Four years ago this week the President of the Family Division Sir James Munby issued his practice guidance Transparency in the Family Courts, requiring an increased number of family court judgments to be published, in order to counter the charge that the family courts operate a system of secret and unaccountable justice. And so the age of transparency was ushered in: no longer would family cases be decided behind closed doors, the public would be given full access to the details of cases, so that they could see why the courts make the decisions that they do.
Except that it’s not quite like that.
As I’m sure I’ve pointed out here before, one of the problems with greater transparency is that the media aren’t interested in the vast majority of cases that go through the family courts. The public never gets to hear about those cases, and why they were decided in the way that they were. The primary focus of the media’s interest in the business of the family courts is cases involving celebrities.
There never seems to be a time when at least one celebrity divorce is not making the headlines. In just the last couple of weeks there have been two high-profile celebrity divorces that the media have voraciously lapped-up, in order to fill goodness knows how many column-inches. And of course the media happily churns out all the gory details of the cases, because it is just those details that the public wants to read about. What did the parties get up to that led to their marriage breakdown? How much money is involved, and who is going to get what? This is the sort of vital information that sells newspapers.
Quite rightly, a number of family lawyers have responded to these stories on social media and elsewhere with some righteous indignation. It is none of our business, they say, why these marriages broke down, or what the financial settlement was. These are private matters that the public has no entitlement to know.

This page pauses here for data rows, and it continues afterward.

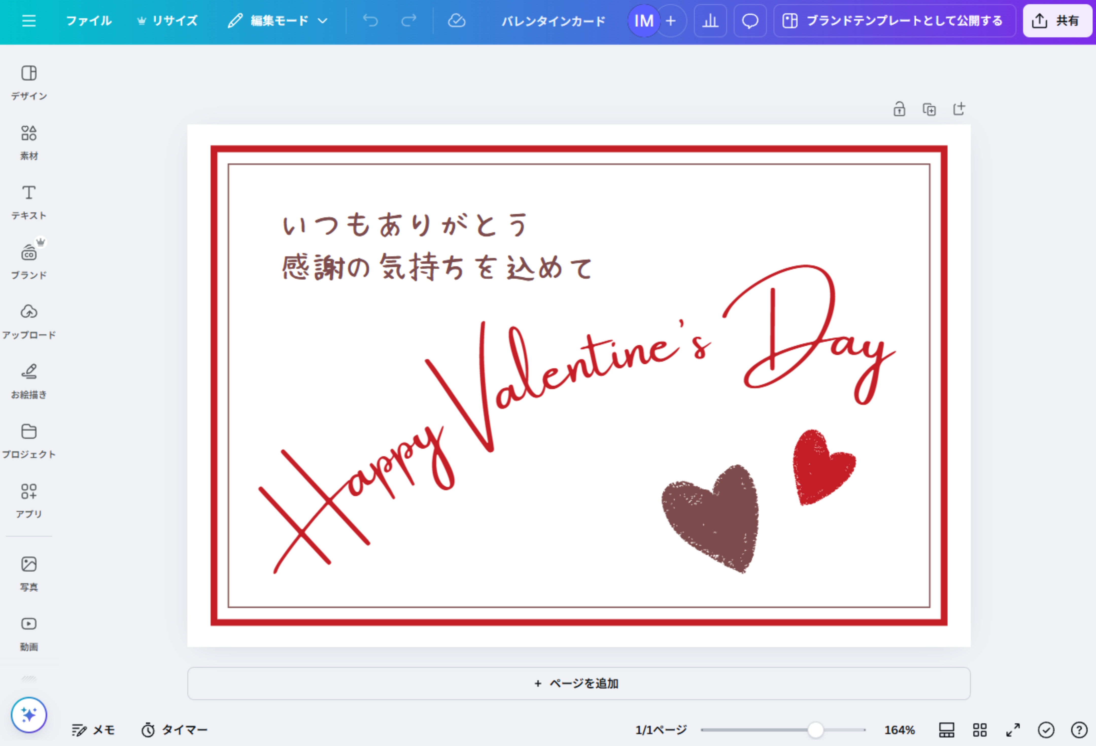Click the ページを追加 button
This screenshot has height=746, width=1096.
(x=576, y=683)
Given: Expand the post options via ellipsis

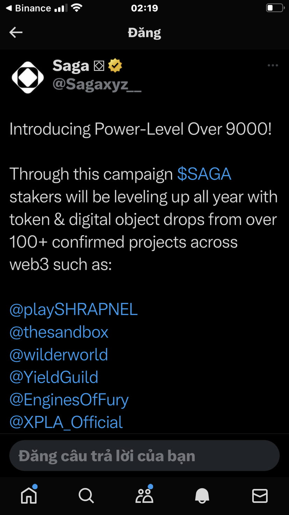Looking at the screenshot, I should pyautogui.click(x=273, y=65).
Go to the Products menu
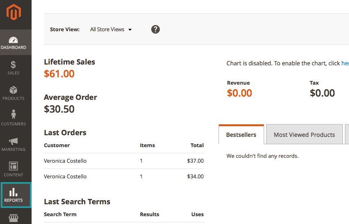This screenshot has width=349, height=224. 14,93
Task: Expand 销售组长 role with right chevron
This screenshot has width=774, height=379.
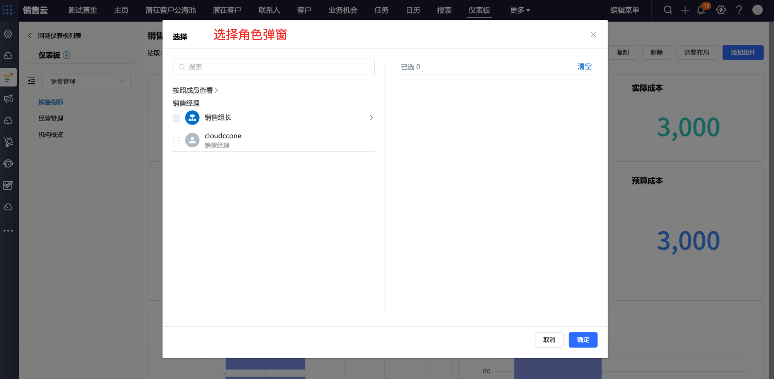Action: point(371,118)
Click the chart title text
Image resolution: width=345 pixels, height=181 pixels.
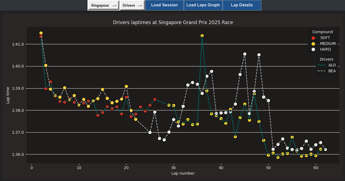173,22
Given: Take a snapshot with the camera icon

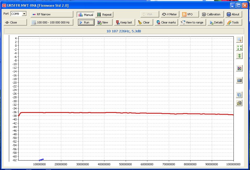Looking at the screenshot, I should 239,80.
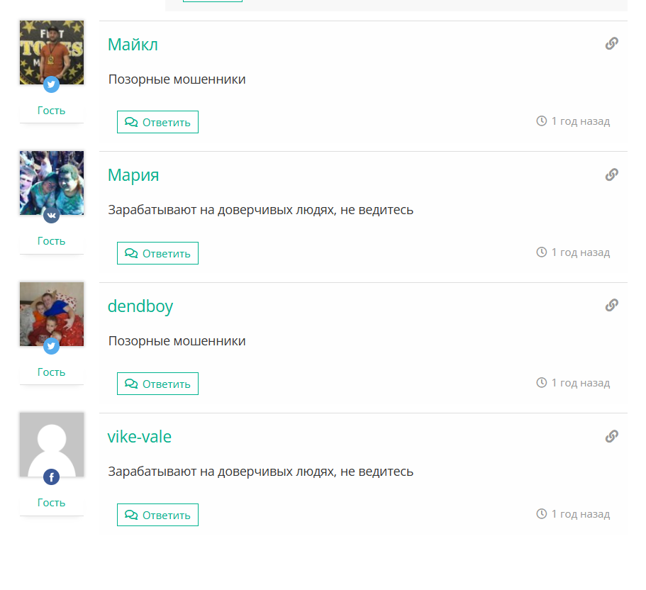Click link icon on Мария's comment
The height and width of the screenshot is (590, 646).
(611, 174)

Hold on a minute, I hear you say, aren’t these the same lawyers who, over the last four years, have supported the President’s transparency drive? Well, yes, many of them are.
So, how can they say on one hand that there should be more openness in the family courts, and on the other hand that there should still be privacy? Isn’t there a contradiction here?
I’m quite sure that the lawyers would say that there isn’t any contradiction. The two things are separate. On the one hand, transparency is about letting the public know how the courts operate, so that any discussion about the rights and wrongs of the system can be informed by the realities, rather than ignorant misconceptions of what happens behind closed doors. On the other hand, surely those who are unfortunate enough to find themselves embroiled within that system are entitled to be spared the indignity of their private affairs being used for public titillation? After all, we are all entitled to privacy – why should it be any different just because we are involved in court proceedings? As I have explained before, there is a big difference between secrecy and privacy – it is quite possible for secrecy to be ousted whilst privacy is kept.
Will that explanation be sufficient to satisfy those who may say that these lawyers are being two-faced? After all, if the law requires proof of ‘unreasonable behaviour’ before granting a divorce, aren’t the public entitled to know what that behaviour was? And how can the public understand that a financial settlement was fair, without knowing all of its details? Each time the law says that some detail or details of a case must not be made public there are those who cry: ‘secret courts!’
Personally, I don’t suffer from any schizophrenia, at least when it comes to the transparency/privacy debate. I have always favoured the side of privacy. I have no interest in the personal affairs of others, and don’t mistrust decisions simply because they are made behind closed doors. But then, I am of course an ‘insider’, who knows just how the system operates, without having to rely upon what I read or hear in the media.